── Fragmento de la fuente
La pista termina en una explanada en la que crecen —o mejor: resisten, pegadas al suelo— las retamas. Es la Explanada de los Ingleses, a 2.975 metros de altitud, donde dormían las expediciones inglesas antes de subir a la cumbre y donde durmió también el grupo de Humboldt. «Nunca habíamos pasado la noche a tan gran altura», escribió. Le impresionó la densidad de las estrellas, la presencia titánica del volcán, el silencio de un mundo que parecía deshabitado a sus pies. Al amanecer, un mar de nubes cubría la isla y solo ellos, en la montaña, quedaban por encima.

Miro un poco entre las rocas, por si Humboldt se olvidó unos binoculares, un cronómetro, algún cuaderno, y sigo subiendo por un tramo espectacular y duro: el sendero serpentea montaña arriba, a través de una lengua de lava rojiza, petrificada, en la que no es difícil imaginar cómo fluía el río de magma.

Llego al refugio de Altavista, a 3.260 metros, después de caminar tres horas y media desde el punto en el que me dejó el autobús 348, en las Cañadas del Teide. El refugio, una casona con 54 camas, está en un paraje al que llaman la Estancia de los Alemanes: una pequeña plataforma de la montaña que no quedó sepultada por las coladas de lava de los últimos siglos. Son las dos y media, el refugio está cerrado hasta las cinco y solo se puede entrar a un vestíbulo con máquinas de vender chocolatinas, bebidas y cafés. Durante la tarde siguen llegando montañeros.
────
**Tarea escrita 1:**
Contesta estas preguntas sobre el fragmento:
(a) ¿A qué altitud se encuentra la Explanada de los Ingleses?
(b) ¿Cuántas camas tiene el refugio de Altavista?
(c) ¿Qué número tenía el autobús que dejó a quien narra en las Cañadas del Teide?
**Tarea escrita 2:** ¿Qué nombres propios de lugares aparecen en el fragmento? Enuméralos todos.
Responde basándote únicamente en lo que dice el fragmento.
── Datos registrados
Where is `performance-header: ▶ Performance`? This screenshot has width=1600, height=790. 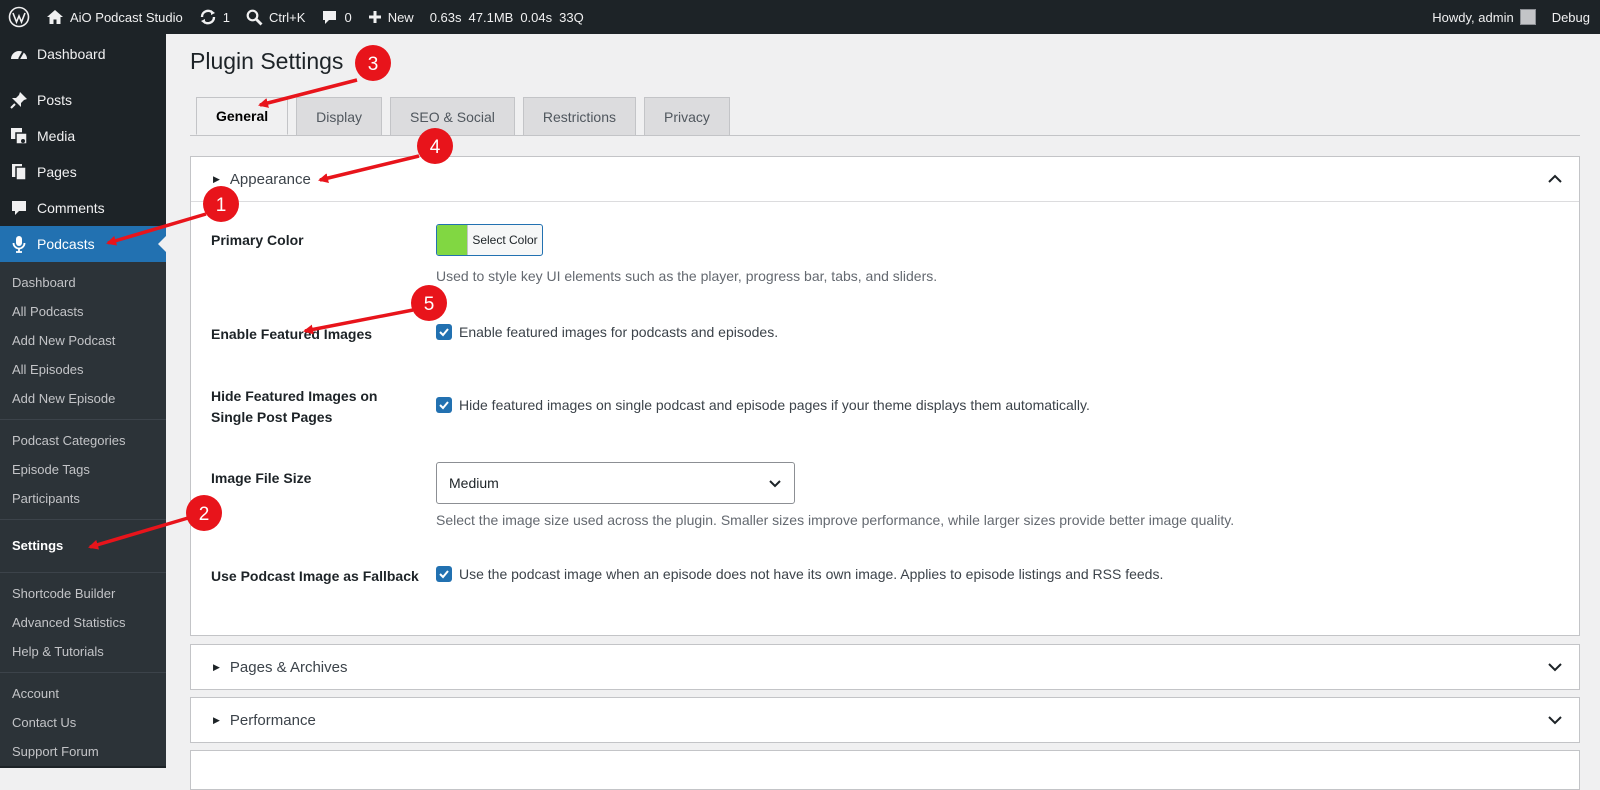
────
**Solución 1:**
(a) A 2.975 metros.
(b) 54 camas.
(c) El 348.

**Solución 2:**
- Explanada de los Ingleses
- Refugio de Altavista
- Cañadas del Teide
- Estancia de los Alemanes